• [Instructions to follow]:
Report back each line of the records that contains the string "accomplish".

• [Material for this exercise]:
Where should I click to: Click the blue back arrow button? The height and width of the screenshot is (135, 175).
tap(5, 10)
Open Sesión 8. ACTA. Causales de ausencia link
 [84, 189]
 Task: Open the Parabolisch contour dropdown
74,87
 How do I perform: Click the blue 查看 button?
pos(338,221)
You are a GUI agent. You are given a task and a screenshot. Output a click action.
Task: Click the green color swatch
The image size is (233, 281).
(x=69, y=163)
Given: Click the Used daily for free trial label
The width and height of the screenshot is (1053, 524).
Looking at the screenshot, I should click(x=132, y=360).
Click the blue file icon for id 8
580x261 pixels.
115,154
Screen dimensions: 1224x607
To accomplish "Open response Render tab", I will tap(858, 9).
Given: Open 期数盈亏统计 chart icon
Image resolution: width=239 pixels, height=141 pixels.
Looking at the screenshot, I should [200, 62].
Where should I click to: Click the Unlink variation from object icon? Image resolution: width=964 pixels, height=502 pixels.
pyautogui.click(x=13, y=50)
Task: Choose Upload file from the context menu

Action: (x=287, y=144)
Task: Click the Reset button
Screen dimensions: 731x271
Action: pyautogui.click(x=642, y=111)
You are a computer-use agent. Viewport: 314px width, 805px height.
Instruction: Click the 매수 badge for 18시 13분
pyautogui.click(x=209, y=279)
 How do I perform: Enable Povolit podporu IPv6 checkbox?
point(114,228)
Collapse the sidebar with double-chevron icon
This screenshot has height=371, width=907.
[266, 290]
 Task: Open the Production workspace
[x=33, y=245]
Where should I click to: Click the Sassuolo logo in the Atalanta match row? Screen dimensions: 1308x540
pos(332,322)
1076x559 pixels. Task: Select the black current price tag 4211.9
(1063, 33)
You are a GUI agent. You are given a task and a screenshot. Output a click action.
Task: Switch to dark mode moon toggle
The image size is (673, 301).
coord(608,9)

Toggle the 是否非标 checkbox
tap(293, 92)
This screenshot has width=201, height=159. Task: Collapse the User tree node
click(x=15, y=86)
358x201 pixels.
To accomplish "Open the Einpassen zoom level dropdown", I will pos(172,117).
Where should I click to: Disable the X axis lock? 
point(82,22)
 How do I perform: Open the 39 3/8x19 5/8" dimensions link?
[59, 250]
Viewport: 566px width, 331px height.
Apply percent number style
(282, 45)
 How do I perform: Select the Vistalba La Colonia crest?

• [Solution below]:
To accomplish "Open response Render tab", I will tap(858, 9).
To accomplish "Open the Einpassen zoom level dropdown", I will pos(172,117).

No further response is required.